### ASSIGNMENT:
Give back, character for character, the line that includes "Click into the Remarks text field" and all lines beneath it in the data.

[Stored items]
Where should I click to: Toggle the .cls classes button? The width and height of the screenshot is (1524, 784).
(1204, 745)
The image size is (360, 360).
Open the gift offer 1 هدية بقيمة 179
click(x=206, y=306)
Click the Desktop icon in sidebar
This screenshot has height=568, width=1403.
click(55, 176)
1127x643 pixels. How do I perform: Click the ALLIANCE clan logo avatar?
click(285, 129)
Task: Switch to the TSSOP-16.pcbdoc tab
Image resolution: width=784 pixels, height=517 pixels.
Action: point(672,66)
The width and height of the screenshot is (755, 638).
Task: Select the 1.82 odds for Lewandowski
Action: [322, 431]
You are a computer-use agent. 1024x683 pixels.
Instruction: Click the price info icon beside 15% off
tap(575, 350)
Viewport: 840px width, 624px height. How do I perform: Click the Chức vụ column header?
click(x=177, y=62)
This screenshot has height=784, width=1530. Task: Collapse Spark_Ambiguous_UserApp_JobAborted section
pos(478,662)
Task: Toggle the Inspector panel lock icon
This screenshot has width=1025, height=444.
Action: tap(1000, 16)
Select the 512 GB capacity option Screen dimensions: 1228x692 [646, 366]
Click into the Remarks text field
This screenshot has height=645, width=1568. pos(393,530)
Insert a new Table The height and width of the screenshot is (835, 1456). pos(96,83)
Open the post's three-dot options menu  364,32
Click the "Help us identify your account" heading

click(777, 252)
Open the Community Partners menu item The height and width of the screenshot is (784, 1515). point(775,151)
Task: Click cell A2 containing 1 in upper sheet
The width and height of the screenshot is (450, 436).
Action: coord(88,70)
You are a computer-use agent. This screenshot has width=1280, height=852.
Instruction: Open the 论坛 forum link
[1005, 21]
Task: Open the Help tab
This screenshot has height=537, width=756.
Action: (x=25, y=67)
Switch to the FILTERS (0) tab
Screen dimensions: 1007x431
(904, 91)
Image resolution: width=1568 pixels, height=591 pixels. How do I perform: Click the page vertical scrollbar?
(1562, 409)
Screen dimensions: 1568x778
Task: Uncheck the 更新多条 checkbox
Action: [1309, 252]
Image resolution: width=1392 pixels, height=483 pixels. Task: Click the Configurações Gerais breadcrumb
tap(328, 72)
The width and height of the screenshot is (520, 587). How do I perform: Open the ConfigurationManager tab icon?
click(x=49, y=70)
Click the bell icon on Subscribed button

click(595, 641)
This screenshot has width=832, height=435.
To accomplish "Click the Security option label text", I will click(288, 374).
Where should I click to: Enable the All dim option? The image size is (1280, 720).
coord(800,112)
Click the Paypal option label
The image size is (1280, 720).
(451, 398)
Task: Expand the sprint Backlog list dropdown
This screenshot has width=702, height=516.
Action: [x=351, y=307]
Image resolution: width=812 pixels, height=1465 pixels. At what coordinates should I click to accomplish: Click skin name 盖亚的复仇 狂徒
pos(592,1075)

### FINISHED TASK:
Click into the Remarks text field
This screenshot has height=645, width=1568. pos(393,530)
Insert a new Table The height and width of the screenshot is (835, 1456). pos(96,83)
Open the post's three-dot options menu  364,32
Click the "Help us identify your account" heading

click(777, 252)
Open the Community Partners menu item The height and width of the screenshot is (784, 1515). point(775,151)
Task: Click cell A2 containing 1 in upper sheet
The width and height of the screenshot is (450, 436).
Action: coord(88,70)
You are a computer-use agent. This screenshot has width=1280, height=852.
Instruction: Open the 论坛 forum link
[1005, 21]
Task: Open the Help tab
This screenshot has height=537, width=756.
Action: (x=25, y=67)
Switch to the FILTERS (0) tab
Screen dimensions: 1007x431
(904, 91)
Image resolution: width=1568 pixels, height=591 pixels. How do I perform: Click the page vertical scrollbar?
(1562, 409)
Screen dimensions: 1568x778
Task: Uncheck the 更新多条 checkbox
Action: [1309, 252]
Image resolution: width=1392 pixels, height=483 pixels. Task: Click the Configurações Gerais breadcrumb
tap(328, 72)
The width and height of the screenshot is (520, 587). How do I perform: Open the ConfigurationManager tab icon?
click(x=49, y=70)
Click the bell icon on Subscribed button

click(595, 641)
This screenshot has width=832, height=435.
To accomplish "Click the Security option label text", I will click(288, 374).
Where should I click to: Enable the All dim option? The image size is (1280, 720).
coord(800,112)
Click the Paypal option label
The image size is (1280, 720).
(451, 398)
Task: Expand the sprint Backlog list dropdown
This screenshot has width=702, height=516.
Action: [x=351, y=307]
Image resolution: width=812 pixels, height=1465 pixels. At what coordinates should I click to accomplish: Click skin name 盖亚的复仇 狂徒
pos(592,1075)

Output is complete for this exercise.